Cette évolution est également perceptible au niveau international, où des avancées inédites sont enregistrées dans le sens de l’institutionnalisation des relations économiques, tant au plan monétaire et financier (système et institutions de Bretton Woods), qu’au plan commercial avec la libéralisation ordonnée et progressive des échanges dans le cadre du Gatt 15. De façon significative, ces changements sont contemporains du mouvement de décolonisation qui donnera, un temps, l’illusion de pouvoir déconnecter les sociétés périphériques d’un système dont ils avaient ouvertement subi la violence jusque-là. Ils sont surtout l’expression d’une restructuration complète d’un système international désormais scindé en deux blocs antagonistes et stabilisé, dans sa partie capitaliste, par la puissance hégémonique des Etats-Unis.
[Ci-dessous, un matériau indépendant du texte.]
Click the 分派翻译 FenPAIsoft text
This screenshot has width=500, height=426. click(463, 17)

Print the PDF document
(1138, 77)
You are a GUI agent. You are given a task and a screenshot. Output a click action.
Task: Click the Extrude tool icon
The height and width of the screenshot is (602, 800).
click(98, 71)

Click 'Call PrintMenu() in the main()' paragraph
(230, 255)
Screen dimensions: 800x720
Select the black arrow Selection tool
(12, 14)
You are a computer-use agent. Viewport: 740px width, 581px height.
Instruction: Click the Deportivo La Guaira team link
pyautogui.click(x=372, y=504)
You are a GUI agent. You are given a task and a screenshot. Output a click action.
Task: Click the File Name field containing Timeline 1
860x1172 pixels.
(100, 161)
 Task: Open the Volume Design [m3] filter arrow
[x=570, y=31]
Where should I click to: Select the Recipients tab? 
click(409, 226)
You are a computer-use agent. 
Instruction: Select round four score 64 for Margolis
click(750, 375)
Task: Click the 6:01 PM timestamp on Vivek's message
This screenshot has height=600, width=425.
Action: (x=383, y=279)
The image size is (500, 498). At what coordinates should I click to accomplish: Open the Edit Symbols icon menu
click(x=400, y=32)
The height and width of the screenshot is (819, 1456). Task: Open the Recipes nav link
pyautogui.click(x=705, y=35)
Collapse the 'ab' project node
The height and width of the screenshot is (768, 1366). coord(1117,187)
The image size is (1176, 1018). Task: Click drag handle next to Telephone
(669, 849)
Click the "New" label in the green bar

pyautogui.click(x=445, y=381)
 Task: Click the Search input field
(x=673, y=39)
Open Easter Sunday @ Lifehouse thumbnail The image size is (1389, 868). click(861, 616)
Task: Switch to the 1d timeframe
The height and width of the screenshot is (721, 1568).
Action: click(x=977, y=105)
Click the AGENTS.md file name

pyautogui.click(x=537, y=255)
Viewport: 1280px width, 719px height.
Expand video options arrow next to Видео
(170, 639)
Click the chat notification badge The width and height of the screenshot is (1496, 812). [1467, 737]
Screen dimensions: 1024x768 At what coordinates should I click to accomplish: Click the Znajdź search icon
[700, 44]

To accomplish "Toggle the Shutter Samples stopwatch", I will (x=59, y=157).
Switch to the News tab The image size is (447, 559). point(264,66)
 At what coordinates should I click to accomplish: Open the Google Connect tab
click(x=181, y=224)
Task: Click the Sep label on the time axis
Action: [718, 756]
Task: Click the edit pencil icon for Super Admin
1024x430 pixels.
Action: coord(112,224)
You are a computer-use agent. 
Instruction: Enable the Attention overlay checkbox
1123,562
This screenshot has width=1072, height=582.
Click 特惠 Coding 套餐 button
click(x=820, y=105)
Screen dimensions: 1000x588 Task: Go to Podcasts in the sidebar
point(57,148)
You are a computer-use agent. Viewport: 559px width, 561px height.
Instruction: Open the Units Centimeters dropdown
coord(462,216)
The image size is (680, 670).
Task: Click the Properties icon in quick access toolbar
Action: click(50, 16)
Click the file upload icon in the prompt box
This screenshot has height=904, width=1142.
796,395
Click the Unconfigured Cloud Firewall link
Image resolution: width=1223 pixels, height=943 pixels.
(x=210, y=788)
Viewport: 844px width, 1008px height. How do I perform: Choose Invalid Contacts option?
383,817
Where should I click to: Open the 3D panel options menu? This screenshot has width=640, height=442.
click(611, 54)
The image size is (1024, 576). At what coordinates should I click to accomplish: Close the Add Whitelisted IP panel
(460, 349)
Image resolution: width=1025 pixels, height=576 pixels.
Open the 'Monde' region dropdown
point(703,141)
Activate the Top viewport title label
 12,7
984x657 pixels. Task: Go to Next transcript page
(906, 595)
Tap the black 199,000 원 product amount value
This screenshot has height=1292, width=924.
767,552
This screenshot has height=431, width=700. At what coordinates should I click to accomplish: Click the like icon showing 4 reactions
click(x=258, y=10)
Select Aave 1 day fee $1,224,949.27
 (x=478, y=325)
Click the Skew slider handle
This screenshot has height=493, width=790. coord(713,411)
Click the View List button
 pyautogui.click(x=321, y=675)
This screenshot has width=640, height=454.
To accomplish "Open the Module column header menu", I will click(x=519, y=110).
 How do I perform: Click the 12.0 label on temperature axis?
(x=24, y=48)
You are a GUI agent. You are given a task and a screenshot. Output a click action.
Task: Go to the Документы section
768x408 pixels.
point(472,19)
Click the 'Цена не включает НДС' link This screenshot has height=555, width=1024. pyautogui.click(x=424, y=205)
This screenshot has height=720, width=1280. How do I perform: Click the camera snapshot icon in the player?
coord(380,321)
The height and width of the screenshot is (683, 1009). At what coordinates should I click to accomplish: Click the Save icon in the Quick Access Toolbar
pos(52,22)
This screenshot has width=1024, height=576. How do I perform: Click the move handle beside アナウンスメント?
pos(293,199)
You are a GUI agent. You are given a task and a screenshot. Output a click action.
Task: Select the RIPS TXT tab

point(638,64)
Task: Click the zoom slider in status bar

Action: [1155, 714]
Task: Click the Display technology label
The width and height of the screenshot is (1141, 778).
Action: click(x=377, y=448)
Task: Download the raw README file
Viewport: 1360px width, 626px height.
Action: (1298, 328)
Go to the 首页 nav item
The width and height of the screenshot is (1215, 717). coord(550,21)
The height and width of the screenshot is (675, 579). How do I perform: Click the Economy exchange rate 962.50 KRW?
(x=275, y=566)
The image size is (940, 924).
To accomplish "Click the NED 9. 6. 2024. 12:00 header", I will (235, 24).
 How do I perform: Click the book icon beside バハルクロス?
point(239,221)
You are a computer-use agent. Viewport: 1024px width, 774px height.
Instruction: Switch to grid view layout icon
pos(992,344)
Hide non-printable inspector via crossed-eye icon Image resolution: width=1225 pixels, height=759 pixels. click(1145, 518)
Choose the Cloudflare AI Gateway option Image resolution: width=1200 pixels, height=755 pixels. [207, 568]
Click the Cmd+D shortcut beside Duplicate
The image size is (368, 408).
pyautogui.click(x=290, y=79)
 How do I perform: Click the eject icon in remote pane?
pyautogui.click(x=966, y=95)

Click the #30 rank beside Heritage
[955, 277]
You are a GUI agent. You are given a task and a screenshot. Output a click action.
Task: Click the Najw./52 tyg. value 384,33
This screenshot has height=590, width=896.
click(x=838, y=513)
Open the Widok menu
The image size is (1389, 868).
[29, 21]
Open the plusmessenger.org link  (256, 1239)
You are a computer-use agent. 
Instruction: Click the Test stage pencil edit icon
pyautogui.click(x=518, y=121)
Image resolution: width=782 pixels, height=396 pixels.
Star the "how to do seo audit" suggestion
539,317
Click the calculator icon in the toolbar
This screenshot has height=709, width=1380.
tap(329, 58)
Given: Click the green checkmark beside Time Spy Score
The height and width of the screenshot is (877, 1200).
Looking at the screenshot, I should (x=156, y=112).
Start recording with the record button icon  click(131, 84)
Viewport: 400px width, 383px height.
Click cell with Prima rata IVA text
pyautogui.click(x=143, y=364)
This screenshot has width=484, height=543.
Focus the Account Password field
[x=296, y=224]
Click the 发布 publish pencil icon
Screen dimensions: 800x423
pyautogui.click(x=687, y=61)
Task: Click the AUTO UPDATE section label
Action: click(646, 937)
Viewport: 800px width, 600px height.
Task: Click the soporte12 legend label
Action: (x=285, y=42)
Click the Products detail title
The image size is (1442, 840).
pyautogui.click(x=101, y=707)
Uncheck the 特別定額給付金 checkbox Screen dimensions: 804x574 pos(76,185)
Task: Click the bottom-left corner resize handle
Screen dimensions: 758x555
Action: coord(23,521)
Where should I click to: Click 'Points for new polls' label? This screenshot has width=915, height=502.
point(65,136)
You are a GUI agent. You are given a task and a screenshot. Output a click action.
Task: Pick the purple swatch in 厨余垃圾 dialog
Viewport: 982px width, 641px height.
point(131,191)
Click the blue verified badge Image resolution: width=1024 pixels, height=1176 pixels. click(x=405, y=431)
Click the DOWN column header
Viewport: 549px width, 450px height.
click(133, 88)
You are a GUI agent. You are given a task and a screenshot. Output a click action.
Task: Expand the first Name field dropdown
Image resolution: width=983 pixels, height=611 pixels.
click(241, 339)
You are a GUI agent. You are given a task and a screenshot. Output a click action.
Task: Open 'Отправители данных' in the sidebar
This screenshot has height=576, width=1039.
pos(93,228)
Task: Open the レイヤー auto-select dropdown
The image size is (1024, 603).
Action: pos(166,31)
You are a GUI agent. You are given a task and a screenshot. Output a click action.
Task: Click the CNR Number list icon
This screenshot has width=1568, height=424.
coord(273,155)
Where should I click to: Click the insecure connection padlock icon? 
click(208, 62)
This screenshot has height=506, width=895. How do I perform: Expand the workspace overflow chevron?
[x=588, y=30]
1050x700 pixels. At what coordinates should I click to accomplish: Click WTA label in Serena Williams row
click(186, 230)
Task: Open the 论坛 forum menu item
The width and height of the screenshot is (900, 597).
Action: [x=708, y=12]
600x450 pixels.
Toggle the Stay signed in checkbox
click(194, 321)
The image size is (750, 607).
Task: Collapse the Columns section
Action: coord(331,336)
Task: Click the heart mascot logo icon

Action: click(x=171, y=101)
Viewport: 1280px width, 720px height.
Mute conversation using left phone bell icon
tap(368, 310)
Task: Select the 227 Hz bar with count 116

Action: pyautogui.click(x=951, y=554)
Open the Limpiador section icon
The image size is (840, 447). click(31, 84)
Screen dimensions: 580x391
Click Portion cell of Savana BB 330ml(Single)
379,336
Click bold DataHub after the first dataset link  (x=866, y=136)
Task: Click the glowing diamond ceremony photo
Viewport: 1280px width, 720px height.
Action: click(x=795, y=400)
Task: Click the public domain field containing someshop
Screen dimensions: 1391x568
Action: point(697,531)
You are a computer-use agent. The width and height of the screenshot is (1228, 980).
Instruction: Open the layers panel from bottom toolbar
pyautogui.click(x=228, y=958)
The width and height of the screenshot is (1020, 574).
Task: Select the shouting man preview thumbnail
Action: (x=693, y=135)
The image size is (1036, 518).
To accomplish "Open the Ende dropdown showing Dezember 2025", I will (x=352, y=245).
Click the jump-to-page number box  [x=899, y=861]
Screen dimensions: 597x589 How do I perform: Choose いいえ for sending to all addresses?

6. L’émergence du marché global

Ces arrangements ne résisteront toutefois pas aux tendances lourdes de l’internationalisation des échanges et de la mobilité des capitaux 16. Dès la seconde partie des années 70, le mouvement de libéralisation recommence à imprimer sa marque aux politiques économiques. Elles sont désormais tenues de se plier aux contraintes de compétitivité et de crédibilité financière exigées par les firmes et les marchés. La pression sur les compromis sociaux hérités de la période keynésienne est progressivement accentuée par l’industrialisation rapide des pays d’Extrême-Orient, qui encourage les stratégies de délocalisation et de sous-traitance internationale des firmes multinationales. L’essor spectaculaire des marchés d’eurodevises fait sauter en 1971 l’ancrage du dollar sur l’or et précipite le passage à un système de changes flottants. La crise de la dette des pays en développement, qui éclate dans les années 80, donne au Fonds monétaire international (FMI) et à la Banque mondiale l’occasion d’activer la " nouvelle canonnière " de la conditionnalité et d’imposer, sous couvert d’ajustement structurel, l’ouverture des marchés et le désengagement de l’Etat. Parallèlement, la dérégulation financière, initiée aux Etats-Unis par l’administration Carter en vue de rétablir la prépondérance de New York comme foyer de la finance mondiale, se propage rapidement à l’ensemble du monde développé, avant de s’imposer dans les années 90 dans la plupart des économies émergentes.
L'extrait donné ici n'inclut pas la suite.